--- Data under study Enclosed Below ---
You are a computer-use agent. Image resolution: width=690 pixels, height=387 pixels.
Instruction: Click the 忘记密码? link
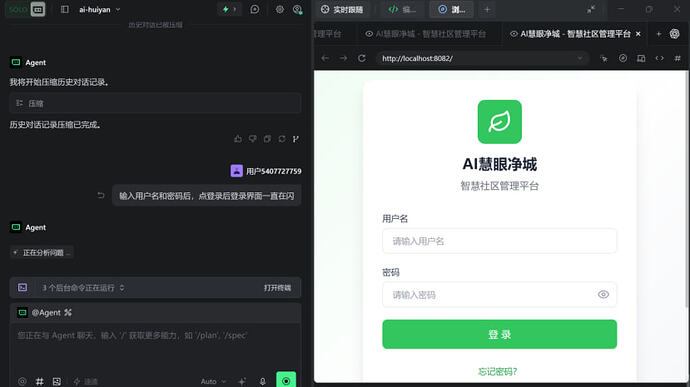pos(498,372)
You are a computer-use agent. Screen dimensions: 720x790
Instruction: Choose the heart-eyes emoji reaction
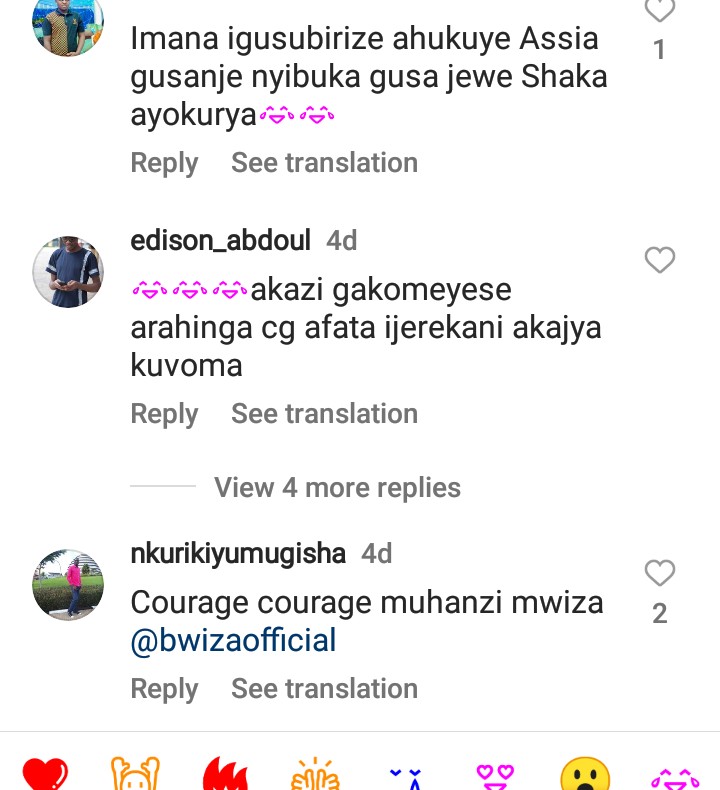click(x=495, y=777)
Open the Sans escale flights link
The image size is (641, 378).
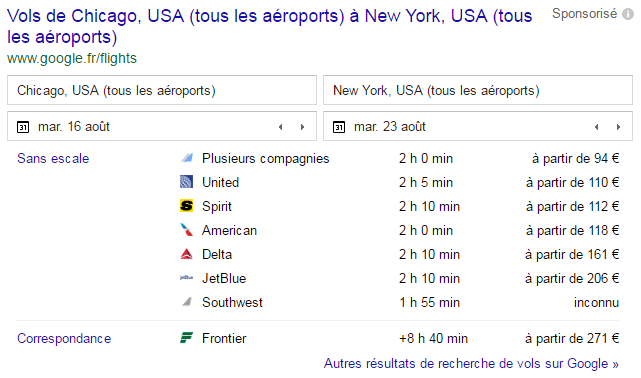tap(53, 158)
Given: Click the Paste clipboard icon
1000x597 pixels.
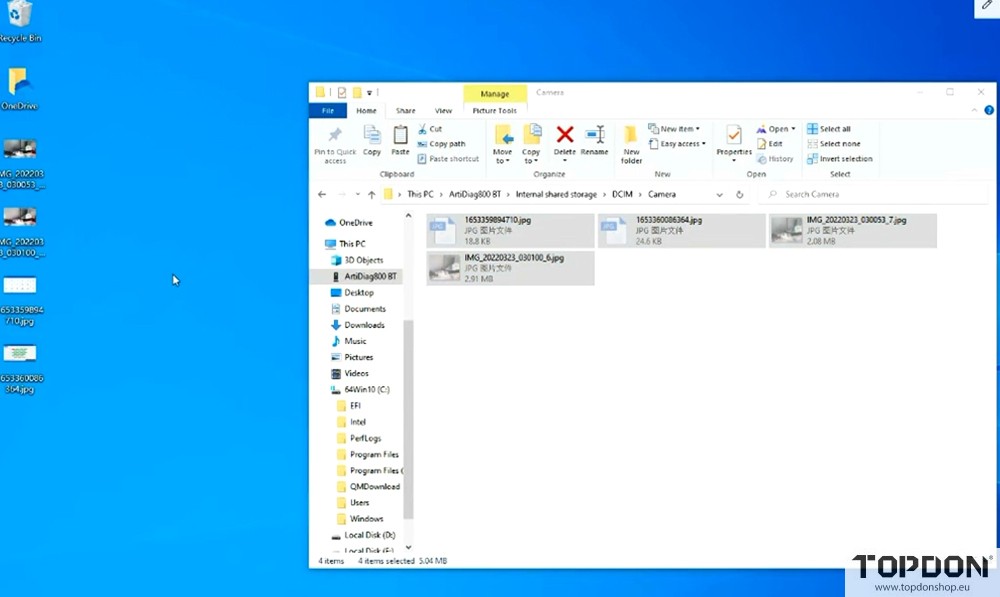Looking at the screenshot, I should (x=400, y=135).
--- End of Enclosed Data under study ---
• [What to do]
When the line containing "You are a computer-use agent. Screen" has been located, retype it and each line after it through the end of the records, excluding the pictures and adding nothing else.

• [Worked solution]
You are a computer-use agent. Screen dimensions: 720x790
Instruction: Choose the heart-eyes emoji reaction
click(x=495, y=777)
Open the Sans escale flights link
The image size is (641, 378).
tap(53, 158)
Given: Click the Paste clipboard icon
1000x597 pixels.
Looking at the screenshot, I should (x=400, y=135).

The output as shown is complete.